'If you want adventure, you have to march right up to it and kick it in the shins…'
At fourteen, barefoot and running wild, Rose is delighted to be apprenticed to Akiva, the witch of the forest. She thinks it will be all enchantment and excitement, and not so much fuss about baths. The reality is much more sober and practical- that is, until she meets a mysterious wolf in the forest and is tricked into stepping off the path…
In young, naive Rose, Bastian sees a way of escape. Cursed to remain in the shape of a wolf after running afoul of a powerful enchantress, he has lived many decades under a spell, and now he is both desperate and ruthless. But by breaking part of Bastian's curse, Rose has caught the attention of Cassandra, the enchantress who cursed him: and Cassandra is by no means ready to forgive and forget.
Meanwhile, wardens have been disappearing from the forest, one by one. Rose is certain that Cassandra is behind the disappearances, but can she and Bastian get to the bottom of the matter before Akiva disappears as well? And are Bastian's motives entirely to be trusted?
Sometimes the little girl in the red hood doesn't get eaten, and sometimes the wolf isn't the most frightening thing in the forest.
This book is full of delightful whimsy. Young witch-in-training, Rose, takes the peculiarities of her forest home in stride, and sails through peril and adventure with grand enthusiasm. The big bad wolf is no match for the little witch! – Charlotte E. English
"Completely wowed me..."– Happy Tails & Tales Blog
"Loved it!"– Just Us Books
"This is my third book by W.R. Gingell - she does fairytales like NO OTHER & this is my favorite, yet!"– Amazon Customer
Bastian threw himself down on the grass and stretched out. "Time we have. Go ahead."
"I'm tired now," I said, in the mood to be contrary. "Tell me who put the curse on you instead."
"Who is not as interesting as how," he countered, looking lazily up at me. I think he was trying to change the subject. Then he seemed to relent, and added: "I fell in love with an enchantress."
"She put a spell on you because you fell in love with her?" The question came out unexpectedly like an accusation, and to my surprise, a tinge of red came to Bastian's cheeks.
Immediately I pounced. "Liar!"
"Human bodies!" Bastian said in exasperation. "I must be out of practice. Very well, little witch; I did court an enchantress."
"And?" Again there was a touch of red in Bastian's cheeks.
"And two other women," he admitted.
"You were courting two other women at the same time?"
"That's the shortened version for young ears," Bastian said shortly. "Take it from me, little witch; never court three women in the same town."
"I'm not going to court anyone," I told him. "I'm going to be a pirate, and pirates don't marry."
"Is that so? Obviously I should have come to you for advice, but it seemed a little late for celibate piracy by the time Cassandra was pointing her finger at me."
I frowned and sat down, crossing my legs, and returned to the point of contention. "Why were you courting three women at once?"
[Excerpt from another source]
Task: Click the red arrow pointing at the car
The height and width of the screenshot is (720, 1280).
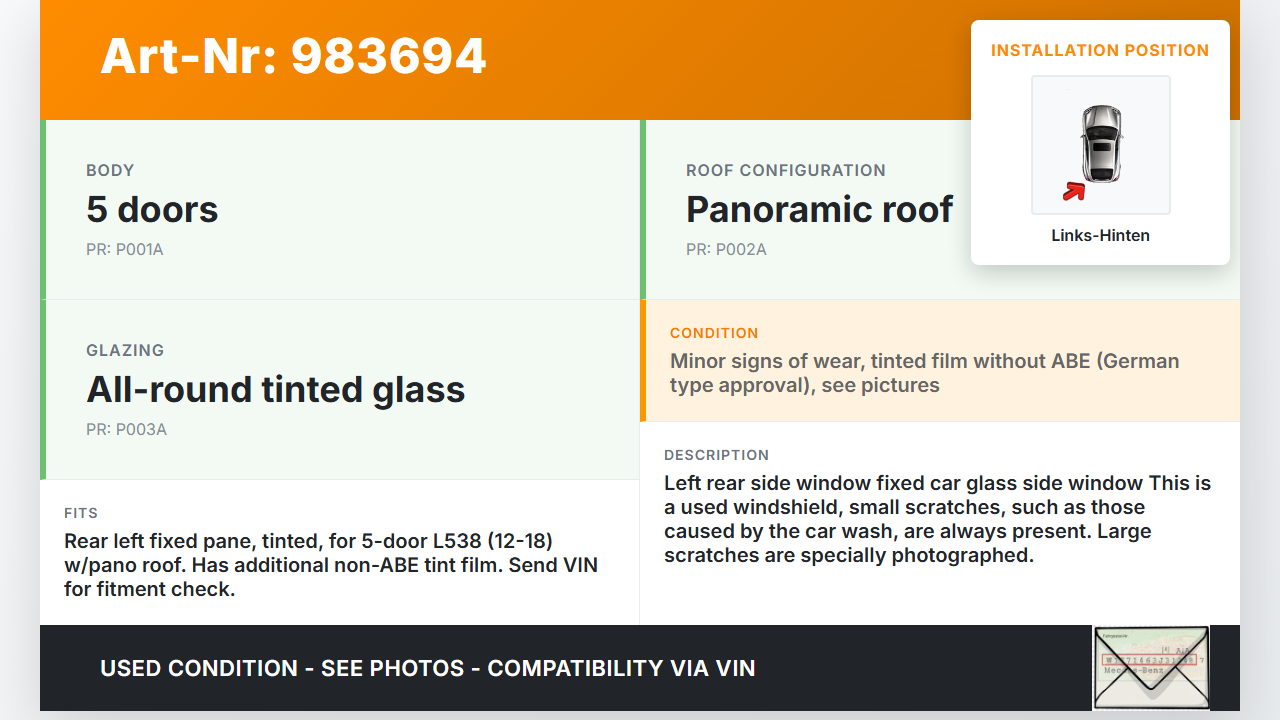Action: (x=1073, y=190)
"My dear child, three women is the minimum requirement for happiness: one never finds the qualities one requires in any less than three, much less in one woman."
"It serves you right," I said. I disliked the smooth undertone of arrogance in his voice.
Bastian was startled. "I beg your pardon?"
"It serves you right. If someone did that to Gwendolen I'd curse him, too. If I could."
"Woman's spite," Bastian retorted in annoyance.
"It's not: it's teaching you a lesson," I told him. "If a lady did the same to you–"
"I'd shrug and move on," interrupted Bastian.
"You wouldn't; you'd try your best to make her fall in love with you really and truly," I argued, realising as I said it that it was true. It was exactly what Bastian would do. I took advantage of his unusual silence to continue. "If a girl treats a man false he can go away and travel, and forget. Women have to sit at home and remember through every chore and moment that when he said this it was a lie, and when he said that it was in order to get something. There's no getting away from yourself and all the people who know you've been made a fool of."
Bastian cupped his hands behind his head and eyed me balefully. "And what do you know about it? Who broke your youthful heart?"
"No one, and I do know. When Father died Mother was never the same again, and it was better for her, because she knew he'd always been faithful. When you sit there longing for someone and then remembering that they're not worth longing for, it's worse."
He gave a derisive snarl. "Saccharine. Poppycock. No woman is worth that amount of soul-searching."
"You're embittered and old," I said excusingly, watching with interest the coughing fit that came over him. "Gwendolen says that often happens to men in middle age."
"Middle age!" gasped Bastian, sitting up to catch his breath.
"When you get middle-aged and embittered you need someone to care for, Gwendolen says. Mother had me and Gwen to look after. It seemed to take her mind off things."
"I'm not surprised," Bastian retorted sourly, recovering himself. "You would have been a horrible little handful. In fact, I imagine you were much the same as you are now."